**Source text:**
---

Address
- 601 Blend St. Bay City, Bay County, Michigan United States
- Coordinates: 43°36′22″N 83°54′33″W﻿ / ﻿43.606111°N 83.909167°W

District information
- Type: Public
- Grades: Pre-school - 12
- Established: 1867; 159 years ago
- Superintendent: Grant Hegenauer
- Schools: 13
- Budget: US$102,493,000 (2021-22)
- NCES District ID: 2604260

Students and staff
- Students: 6,180 (2023-24)
- Teachers: 368.22 FTE (2023-24)
- Staff: 791.24 FTE (2023-24)
- Student–teacher ratio: 16.78 (2023-2024)

Other information
- Website: bcschools.net

= Bay City Public Schools =

School district headquartered in Bay City, Michigan

Bay City Public Schools is a public school district in Bay County, Michigan. It serves Bay City, Auburn, Monitor Township, Williams Township, and parts of Beaver Township, Frankenlust Township, Hampton Township, Merritt Township, and Portsmouth Township. It also serves a small portion of Saginaw County, including parts of the townships of Buena Vista, Kochville, and Zilwaukee.

---

**Data:**
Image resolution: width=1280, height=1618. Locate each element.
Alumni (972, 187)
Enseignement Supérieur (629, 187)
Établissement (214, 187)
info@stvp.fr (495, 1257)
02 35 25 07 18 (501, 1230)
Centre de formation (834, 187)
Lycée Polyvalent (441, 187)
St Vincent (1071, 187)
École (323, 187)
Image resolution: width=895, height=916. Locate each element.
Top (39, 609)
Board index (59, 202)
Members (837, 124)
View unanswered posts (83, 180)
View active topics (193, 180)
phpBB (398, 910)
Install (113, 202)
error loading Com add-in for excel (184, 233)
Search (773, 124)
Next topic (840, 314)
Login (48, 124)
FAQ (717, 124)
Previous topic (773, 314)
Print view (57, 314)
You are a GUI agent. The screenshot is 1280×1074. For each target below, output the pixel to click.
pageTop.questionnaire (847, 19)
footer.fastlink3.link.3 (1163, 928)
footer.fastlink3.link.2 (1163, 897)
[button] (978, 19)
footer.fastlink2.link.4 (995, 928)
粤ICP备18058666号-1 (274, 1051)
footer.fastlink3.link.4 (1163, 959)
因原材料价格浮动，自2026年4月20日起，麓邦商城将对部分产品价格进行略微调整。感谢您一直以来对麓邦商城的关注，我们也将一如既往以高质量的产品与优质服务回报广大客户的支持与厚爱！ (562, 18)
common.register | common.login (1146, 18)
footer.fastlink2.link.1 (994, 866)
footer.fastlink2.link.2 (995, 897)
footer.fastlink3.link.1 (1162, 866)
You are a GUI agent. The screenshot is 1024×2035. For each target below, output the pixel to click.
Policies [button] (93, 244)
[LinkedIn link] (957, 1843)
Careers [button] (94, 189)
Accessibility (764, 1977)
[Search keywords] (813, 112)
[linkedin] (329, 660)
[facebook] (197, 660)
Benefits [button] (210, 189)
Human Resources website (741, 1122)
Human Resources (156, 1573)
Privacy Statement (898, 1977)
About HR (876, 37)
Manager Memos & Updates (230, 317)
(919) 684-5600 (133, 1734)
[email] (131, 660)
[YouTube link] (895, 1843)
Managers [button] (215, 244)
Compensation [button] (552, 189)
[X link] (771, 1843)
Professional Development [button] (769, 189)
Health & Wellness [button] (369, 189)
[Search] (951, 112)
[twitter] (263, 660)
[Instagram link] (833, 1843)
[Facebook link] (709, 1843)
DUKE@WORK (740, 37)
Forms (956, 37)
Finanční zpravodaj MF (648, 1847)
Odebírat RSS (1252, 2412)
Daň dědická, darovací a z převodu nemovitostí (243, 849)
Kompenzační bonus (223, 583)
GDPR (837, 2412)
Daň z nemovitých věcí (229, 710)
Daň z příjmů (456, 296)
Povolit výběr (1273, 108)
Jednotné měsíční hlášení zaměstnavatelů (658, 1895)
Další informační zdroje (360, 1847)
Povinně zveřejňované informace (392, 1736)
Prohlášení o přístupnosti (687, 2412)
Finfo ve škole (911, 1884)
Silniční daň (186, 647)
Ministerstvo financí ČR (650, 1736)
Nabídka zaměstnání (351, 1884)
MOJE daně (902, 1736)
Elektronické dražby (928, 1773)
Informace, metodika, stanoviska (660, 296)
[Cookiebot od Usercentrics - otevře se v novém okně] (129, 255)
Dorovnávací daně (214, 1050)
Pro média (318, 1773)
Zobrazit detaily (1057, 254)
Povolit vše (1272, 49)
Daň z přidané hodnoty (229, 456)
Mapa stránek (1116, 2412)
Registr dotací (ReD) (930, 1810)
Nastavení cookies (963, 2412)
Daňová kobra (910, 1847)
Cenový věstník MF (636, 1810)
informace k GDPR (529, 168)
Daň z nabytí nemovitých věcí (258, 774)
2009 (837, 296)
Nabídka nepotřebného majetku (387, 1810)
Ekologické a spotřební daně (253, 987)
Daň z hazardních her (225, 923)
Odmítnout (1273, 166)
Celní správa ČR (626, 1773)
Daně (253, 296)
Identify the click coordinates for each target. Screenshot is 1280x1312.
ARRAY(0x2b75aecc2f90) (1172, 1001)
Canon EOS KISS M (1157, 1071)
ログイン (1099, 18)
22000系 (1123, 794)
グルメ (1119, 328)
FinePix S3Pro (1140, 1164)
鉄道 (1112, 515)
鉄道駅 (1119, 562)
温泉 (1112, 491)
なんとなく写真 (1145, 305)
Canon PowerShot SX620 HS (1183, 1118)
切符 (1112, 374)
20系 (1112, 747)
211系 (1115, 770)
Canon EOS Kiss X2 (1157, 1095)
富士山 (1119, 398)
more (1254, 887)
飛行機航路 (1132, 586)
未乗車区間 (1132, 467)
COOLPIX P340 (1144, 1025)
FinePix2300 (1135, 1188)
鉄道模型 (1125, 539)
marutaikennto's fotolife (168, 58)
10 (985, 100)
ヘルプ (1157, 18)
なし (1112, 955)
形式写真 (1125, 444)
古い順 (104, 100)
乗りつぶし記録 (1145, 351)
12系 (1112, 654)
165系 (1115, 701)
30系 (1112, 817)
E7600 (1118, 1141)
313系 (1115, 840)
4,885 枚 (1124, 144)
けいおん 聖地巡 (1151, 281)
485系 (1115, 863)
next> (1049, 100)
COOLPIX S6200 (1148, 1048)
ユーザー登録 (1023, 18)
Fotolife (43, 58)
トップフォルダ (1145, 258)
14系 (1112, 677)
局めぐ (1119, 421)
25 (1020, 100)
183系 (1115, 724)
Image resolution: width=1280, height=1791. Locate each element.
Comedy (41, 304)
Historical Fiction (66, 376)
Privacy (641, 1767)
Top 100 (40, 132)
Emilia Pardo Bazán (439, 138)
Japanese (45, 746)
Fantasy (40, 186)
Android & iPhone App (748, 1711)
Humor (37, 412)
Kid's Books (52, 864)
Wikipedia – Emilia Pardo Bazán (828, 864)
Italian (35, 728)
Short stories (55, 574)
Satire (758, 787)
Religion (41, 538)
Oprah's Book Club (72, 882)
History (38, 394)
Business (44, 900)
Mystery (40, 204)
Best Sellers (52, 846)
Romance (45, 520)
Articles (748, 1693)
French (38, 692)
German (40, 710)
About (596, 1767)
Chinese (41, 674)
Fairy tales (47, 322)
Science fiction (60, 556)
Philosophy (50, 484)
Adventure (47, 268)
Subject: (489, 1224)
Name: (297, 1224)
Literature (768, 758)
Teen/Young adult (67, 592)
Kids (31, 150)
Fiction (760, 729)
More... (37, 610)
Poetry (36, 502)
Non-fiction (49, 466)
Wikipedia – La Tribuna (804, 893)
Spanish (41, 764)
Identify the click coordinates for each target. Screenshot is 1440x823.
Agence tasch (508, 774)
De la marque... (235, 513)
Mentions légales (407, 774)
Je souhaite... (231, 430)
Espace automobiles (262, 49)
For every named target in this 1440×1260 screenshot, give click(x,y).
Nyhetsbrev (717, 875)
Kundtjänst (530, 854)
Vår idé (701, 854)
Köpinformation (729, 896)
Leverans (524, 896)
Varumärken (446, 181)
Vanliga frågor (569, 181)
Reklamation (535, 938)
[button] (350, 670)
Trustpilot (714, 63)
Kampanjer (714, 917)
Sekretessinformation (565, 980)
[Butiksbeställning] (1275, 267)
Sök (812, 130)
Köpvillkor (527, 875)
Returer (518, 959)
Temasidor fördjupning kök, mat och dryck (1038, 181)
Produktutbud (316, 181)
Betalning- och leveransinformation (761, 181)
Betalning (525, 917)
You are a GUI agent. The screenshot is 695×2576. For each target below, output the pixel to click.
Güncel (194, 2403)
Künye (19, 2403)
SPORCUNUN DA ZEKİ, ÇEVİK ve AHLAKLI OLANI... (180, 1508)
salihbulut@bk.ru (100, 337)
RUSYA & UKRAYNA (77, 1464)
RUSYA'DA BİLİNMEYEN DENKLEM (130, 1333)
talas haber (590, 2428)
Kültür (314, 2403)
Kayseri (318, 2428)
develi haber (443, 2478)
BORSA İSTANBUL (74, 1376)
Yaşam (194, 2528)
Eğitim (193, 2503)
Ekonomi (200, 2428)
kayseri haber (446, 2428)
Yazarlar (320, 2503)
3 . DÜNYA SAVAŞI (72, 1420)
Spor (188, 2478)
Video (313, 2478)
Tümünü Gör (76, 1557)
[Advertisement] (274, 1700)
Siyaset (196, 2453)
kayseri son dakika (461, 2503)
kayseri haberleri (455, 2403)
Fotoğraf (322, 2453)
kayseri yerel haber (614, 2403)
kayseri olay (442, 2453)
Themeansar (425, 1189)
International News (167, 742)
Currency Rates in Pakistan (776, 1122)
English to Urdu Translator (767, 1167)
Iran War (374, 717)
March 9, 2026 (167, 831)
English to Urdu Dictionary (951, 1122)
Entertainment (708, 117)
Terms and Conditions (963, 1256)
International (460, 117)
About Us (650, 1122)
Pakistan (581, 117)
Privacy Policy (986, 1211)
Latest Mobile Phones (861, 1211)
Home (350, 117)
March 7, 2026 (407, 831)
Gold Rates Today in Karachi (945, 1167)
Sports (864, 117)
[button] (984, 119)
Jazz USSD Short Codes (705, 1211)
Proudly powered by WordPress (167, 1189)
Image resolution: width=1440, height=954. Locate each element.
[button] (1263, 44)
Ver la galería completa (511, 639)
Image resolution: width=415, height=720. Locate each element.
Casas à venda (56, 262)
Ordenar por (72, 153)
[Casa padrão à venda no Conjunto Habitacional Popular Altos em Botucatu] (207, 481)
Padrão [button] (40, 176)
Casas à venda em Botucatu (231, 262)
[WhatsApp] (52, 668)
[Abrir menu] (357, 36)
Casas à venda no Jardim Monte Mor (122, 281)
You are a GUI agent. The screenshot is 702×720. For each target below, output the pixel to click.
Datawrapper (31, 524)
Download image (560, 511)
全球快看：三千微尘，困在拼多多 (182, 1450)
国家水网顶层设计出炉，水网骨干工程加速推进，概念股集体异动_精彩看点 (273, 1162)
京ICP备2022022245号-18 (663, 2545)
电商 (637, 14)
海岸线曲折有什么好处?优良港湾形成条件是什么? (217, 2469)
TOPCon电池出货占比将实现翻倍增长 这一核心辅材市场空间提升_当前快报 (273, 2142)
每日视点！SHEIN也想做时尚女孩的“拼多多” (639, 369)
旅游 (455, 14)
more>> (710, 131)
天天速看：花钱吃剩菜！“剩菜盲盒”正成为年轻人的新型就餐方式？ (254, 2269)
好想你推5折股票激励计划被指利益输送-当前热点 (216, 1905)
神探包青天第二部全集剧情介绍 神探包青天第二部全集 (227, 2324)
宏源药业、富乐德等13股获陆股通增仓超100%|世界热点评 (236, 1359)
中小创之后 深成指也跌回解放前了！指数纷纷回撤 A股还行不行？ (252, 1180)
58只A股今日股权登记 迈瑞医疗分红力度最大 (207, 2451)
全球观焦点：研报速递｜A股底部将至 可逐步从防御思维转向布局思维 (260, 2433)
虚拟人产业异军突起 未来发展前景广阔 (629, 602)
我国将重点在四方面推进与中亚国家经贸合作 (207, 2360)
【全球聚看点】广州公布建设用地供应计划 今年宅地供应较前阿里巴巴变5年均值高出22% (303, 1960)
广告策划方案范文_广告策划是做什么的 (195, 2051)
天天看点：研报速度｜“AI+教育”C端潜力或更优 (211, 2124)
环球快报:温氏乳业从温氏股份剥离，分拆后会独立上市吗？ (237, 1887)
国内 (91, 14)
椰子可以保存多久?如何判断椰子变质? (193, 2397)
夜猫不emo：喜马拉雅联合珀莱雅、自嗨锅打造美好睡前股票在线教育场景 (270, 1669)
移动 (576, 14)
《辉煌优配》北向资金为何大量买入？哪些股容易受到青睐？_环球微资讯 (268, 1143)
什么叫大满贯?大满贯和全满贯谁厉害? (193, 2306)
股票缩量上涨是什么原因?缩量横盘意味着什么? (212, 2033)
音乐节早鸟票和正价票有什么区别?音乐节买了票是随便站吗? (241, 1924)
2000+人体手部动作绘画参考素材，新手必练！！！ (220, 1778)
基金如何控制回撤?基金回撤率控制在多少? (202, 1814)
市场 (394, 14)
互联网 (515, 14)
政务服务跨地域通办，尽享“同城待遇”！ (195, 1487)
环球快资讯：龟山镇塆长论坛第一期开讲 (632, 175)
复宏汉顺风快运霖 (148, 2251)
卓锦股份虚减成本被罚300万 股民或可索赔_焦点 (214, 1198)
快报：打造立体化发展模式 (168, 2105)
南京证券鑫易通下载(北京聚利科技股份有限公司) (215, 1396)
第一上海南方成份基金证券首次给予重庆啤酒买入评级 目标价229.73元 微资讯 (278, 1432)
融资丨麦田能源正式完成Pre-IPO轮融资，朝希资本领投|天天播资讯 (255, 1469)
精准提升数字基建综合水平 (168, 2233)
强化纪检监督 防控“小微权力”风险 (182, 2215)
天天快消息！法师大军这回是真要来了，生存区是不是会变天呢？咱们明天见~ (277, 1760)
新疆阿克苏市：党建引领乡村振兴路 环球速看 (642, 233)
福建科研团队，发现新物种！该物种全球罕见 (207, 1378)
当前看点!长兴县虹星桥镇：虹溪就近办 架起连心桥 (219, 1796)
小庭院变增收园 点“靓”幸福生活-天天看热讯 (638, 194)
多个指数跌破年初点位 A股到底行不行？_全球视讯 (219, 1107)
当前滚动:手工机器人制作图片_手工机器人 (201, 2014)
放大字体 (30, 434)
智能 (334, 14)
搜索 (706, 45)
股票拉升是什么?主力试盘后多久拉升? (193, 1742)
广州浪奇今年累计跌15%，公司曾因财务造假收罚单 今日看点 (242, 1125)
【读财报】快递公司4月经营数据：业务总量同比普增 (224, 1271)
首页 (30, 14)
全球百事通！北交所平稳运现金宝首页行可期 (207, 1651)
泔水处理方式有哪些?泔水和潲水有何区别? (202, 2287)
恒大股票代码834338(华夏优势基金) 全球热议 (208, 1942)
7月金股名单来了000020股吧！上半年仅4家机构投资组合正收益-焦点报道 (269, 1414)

---

**Your assignment:** Using the text on Bay City Public Schools, decide whether each statement agrees with it, answering yes or no and quoting the deciding words: 1. The district serves parts of Kochville township in Saginaw County. 2. The district runs 15 schools. 3. Grant Hegenauer is the district's superintendent.

**Response below:**
1. Yes: "It also serves a small portion of Saginaw County, including parts of the townships of Buena Vista, Kochville, and Zilwaukee."
2. No: "Schools: 13"
3. Yes: "Superintendent: Grant Hegenauer"